§ Work task: Gather all lines in the entries below that include the word "search".

(Records for this task begins)

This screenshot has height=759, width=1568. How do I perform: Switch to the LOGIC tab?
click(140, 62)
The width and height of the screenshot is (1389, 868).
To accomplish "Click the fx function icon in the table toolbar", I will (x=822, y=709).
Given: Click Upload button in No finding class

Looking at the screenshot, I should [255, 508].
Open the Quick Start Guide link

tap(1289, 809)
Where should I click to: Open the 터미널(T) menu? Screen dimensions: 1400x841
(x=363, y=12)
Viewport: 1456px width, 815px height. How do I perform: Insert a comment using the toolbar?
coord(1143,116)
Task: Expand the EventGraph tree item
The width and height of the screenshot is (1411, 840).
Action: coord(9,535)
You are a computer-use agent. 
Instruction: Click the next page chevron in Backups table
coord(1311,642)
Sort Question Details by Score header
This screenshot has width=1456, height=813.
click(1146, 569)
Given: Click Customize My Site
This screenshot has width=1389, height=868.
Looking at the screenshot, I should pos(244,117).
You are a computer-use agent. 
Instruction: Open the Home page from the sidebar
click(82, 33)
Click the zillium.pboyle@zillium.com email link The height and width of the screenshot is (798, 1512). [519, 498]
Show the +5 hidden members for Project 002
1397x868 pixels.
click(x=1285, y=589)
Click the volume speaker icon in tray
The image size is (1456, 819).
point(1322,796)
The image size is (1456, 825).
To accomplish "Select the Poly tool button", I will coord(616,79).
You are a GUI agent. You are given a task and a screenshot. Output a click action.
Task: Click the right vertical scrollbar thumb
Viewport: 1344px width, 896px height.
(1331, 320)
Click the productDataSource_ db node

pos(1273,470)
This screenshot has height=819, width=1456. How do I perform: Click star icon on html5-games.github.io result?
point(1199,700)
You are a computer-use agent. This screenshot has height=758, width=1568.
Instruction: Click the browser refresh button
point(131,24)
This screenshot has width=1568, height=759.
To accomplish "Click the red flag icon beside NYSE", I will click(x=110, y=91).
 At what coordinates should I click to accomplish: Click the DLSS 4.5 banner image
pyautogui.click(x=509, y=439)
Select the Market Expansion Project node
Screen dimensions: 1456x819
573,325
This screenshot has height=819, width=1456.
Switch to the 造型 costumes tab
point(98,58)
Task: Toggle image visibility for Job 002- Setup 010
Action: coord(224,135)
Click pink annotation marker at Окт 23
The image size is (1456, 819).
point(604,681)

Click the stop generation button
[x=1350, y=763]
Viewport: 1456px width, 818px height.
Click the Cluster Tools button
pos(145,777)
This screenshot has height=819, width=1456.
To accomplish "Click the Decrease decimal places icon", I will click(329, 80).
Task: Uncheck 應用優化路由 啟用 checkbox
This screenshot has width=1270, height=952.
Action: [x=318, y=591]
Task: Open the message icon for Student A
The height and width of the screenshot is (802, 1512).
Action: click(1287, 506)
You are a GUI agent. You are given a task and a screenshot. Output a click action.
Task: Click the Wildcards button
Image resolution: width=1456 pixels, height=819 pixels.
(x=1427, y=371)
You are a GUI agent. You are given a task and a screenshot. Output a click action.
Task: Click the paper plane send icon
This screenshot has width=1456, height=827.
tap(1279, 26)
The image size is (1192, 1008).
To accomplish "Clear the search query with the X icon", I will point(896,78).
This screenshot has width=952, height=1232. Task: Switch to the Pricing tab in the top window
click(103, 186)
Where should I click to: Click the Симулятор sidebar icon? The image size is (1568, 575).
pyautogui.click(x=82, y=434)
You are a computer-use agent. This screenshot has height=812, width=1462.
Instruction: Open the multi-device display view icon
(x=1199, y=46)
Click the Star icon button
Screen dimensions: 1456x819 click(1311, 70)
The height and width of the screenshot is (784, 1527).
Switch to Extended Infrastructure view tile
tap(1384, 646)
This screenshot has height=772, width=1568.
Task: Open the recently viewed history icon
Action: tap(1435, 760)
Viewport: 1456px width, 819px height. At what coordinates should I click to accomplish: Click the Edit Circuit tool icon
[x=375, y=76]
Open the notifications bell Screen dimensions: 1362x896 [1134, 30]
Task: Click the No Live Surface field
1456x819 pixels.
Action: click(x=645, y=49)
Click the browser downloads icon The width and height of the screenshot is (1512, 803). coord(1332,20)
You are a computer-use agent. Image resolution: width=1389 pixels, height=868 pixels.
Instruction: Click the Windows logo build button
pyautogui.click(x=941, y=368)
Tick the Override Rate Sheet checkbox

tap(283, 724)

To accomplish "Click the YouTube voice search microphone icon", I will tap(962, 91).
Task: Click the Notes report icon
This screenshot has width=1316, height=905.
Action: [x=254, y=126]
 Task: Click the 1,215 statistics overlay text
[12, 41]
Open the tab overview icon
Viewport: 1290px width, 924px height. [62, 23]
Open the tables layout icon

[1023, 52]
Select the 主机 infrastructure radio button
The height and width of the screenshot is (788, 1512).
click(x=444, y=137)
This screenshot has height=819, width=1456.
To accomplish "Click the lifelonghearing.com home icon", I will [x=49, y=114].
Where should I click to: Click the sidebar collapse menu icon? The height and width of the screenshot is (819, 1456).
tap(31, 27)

(Records for this task ends)

§ Result for this task:
To accomplish "Clear the search query with the X icon", I will point(896,78).
To accomplish "Click the YouTube voice search microphone icon", I will tap(962, 91).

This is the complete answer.